The top-level ReportConfig wraps compute and render options:

from pysuricata import ReportConfig

cfg = ReportConfig()
cfg.compute.chunk_size = 250_000
cfg.compute.columns = ["a", "b", "c"]
cfg.compute.numeric_sample_size = 50_000
cfg.compute.max_uniques = 4096
cfg.compute.top_k = 100
cfg.compute.random_seed = 42  # deterministic sampling

rep = profile(df, config=cfg)

Load and chunk outside

You can read data with any library and either pass a single DataFrame or an iterable of DataFrames you manage:

import pandas as pd
from pysuricata import profile

def chunk_iter():
    for i in range(10):
        yield pd.read_parquet(f"/data/part-{i}.parquet")

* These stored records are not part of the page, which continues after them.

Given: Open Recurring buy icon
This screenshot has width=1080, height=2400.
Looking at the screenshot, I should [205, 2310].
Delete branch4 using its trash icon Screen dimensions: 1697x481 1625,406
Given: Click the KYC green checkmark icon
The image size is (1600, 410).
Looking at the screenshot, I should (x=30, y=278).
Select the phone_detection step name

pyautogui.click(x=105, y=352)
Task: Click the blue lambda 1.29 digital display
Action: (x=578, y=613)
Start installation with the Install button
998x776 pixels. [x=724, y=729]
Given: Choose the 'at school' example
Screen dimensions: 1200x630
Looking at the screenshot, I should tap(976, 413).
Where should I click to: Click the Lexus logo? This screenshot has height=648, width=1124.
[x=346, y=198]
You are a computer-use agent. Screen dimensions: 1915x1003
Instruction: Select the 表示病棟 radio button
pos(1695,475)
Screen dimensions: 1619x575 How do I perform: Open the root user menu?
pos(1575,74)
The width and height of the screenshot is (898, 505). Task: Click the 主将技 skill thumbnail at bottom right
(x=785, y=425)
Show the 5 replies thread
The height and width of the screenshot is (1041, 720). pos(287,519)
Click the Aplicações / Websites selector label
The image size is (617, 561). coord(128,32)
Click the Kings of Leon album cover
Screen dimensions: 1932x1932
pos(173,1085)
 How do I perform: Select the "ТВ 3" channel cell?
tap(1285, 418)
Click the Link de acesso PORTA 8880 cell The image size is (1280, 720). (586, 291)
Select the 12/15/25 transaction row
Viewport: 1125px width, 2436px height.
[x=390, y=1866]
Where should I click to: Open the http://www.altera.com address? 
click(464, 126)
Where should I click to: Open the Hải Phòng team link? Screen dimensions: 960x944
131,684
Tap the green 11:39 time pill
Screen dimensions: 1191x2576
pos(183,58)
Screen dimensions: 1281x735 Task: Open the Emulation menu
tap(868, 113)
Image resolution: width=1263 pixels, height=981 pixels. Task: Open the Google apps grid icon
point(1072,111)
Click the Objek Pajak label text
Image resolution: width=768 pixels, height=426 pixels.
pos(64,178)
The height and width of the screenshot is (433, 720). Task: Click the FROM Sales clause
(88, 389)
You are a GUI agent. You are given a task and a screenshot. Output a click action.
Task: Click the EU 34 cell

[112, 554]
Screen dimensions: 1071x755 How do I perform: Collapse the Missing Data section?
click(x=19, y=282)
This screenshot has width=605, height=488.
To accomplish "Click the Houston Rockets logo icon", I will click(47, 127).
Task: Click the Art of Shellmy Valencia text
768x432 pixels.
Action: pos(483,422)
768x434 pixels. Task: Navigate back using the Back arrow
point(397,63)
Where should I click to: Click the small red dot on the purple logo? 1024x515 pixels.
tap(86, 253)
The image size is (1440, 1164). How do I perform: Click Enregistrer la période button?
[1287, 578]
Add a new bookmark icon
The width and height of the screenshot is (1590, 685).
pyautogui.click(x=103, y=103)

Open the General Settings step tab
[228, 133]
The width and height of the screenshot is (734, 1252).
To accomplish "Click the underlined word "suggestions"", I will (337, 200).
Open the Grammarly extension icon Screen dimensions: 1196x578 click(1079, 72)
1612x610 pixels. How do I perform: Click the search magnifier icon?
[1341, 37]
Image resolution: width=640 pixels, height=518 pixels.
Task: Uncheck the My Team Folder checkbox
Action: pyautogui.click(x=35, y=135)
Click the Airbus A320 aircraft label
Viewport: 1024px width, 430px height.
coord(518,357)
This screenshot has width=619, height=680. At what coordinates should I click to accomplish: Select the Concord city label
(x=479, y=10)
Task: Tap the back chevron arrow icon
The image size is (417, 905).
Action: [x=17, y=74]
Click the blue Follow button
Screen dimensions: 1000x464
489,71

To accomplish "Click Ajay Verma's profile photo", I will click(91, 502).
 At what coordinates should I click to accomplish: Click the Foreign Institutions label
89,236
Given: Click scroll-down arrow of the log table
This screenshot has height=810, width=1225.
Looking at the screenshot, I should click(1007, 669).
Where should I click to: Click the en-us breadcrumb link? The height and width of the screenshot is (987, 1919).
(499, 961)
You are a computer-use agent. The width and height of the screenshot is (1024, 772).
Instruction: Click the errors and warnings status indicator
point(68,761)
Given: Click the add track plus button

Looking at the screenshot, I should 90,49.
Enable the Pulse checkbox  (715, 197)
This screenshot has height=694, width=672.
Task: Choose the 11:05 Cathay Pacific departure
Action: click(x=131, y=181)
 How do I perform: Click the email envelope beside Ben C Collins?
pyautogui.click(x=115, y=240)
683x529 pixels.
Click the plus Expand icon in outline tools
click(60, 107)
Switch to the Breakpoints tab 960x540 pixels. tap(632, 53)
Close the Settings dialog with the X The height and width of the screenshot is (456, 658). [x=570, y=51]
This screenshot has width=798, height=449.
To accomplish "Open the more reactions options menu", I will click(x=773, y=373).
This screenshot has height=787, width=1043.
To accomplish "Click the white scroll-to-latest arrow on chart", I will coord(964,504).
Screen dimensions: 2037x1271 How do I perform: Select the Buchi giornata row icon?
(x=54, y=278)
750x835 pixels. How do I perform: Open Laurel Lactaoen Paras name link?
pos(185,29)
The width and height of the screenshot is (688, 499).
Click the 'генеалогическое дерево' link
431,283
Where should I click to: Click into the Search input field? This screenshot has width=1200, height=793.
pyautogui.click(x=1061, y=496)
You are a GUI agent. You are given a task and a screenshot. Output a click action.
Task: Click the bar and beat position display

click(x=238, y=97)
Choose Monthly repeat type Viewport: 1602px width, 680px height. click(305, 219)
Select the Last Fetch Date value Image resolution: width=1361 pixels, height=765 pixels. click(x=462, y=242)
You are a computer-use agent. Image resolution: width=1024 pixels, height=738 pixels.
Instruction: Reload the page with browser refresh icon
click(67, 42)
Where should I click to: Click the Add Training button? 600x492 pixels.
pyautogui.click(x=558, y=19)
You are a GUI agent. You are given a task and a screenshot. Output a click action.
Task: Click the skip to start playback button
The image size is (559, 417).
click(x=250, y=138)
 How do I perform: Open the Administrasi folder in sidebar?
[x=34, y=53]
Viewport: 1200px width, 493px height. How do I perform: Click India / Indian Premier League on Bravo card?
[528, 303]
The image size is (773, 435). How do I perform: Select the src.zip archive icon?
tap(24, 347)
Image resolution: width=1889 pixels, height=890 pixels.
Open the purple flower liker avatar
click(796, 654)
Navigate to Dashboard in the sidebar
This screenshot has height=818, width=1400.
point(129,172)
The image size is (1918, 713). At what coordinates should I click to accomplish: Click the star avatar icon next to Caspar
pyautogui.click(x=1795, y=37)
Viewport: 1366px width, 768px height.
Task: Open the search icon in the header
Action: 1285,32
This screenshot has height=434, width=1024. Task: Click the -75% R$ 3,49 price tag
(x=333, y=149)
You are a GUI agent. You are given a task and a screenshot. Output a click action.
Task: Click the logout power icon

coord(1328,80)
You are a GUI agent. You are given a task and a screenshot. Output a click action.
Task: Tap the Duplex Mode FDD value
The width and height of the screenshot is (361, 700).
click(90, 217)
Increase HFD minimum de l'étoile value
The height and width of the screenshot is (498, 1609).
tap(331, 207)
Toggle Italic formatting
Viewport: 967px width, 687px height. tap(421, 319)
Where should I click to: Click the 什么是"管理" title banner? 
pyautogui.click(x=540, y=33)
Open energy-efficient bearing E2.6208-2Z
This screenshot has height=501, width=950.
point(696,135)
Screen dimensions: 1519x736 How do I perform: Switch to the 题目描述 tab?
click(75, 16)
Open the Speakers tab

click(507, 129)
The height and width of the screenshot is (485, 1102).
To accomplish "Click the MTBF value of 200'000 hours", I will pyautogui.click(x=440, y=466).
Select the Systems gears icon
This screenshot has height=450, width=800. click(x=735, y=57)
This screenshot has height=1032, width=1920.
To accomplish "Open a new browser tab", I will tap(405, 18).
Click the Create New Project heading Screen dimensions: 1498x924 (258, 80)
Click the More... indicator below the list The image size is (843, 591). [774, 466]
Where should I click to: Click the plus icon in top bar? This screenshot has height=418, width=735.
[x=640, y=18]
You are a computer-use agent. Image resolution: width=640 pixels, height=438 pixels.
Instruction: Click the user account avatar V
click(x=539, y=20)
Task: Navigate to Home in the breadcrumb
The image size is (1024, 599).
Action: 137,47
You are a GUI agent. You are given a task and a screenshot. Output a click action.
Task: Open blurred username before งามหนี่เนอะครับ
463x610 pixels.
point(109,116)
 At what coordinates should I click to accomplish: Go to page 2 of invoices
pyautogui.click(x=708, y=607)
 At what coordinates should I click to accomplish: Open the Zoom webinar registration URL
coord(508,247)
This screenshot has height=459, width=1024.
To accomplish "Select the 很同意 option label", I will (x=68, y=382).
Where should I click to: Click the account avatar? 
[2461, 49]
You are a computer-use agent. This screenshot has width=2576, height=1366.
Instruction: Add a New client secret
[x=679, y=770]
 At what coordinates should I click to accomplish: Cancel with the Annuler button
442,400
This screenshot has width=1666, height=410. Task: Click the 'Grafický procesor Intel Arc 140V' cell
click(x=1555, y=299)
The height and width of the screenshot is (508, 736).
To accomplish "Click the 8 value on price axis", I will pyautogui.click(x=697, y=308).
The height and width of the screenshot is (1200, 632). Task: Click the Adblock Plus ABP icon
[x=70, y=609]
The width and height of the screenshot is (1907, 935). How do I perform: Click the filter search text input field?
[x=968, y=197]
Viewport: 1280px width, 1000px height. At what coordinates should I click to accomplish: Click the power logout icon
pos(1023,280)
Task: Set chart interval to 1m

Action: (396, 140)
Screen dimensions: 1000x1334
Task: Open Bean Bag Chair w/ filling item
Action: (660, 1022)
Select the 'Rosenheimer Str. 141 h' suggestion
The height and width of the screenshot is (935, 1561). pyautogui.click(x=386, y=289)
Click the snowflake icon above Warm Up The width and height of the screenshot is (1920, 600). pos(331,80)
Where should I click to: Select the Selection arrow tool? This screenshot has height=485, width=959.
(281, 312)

rep = profile((ch for ch in chunk_iter()))

Common use cases

  • Small DataFrame (in-memory):

    import pandas as pd
    from pysuricata import profile
    df = pd.DataFrame({"x": [1,2,3], "y": ["a","b","a"]})
    rep = profile(df)
    

  • Large dataset (streaming in-memory):

    from pysuricata import ReportConfig, profile
    cfg = ReportConfig(); cfg.compute.chunk_size = 250_000
    rep = profile((ch for ch in chunk_iter()), config=cfg)
    rep.save_html("report.html")
    

  • Column selection:

    from pysuricata import ReportConfig, summarize
    cfg = ReportConfig()
    cfg.compute.columns = ["id", "amount", "ts"]
    stats = summarize(df[["id", "amount", "ts"]])
    

  • CI check: enforce low duplicates and missingness:

    stats = summarize(df)
    ds = stats["dataset"]
    assert ds["duplicate_rows_pct_est"] < 1.0
    assert ds["missing_cells_pct"] < 5.0
    

Notes and limits

  • Current engine consumes pandas or polars DataFrames (or iterables of pandas frames). Polars eager/LazyFrames are processed natively.
  • Render options are minimal; the HTML template is self-contained (light theme).

Determinism

Set cfg.compute.random_seed to make reservoir sampling and other RNG use deterministic. This stabilizes histogram shapes in tests and CI.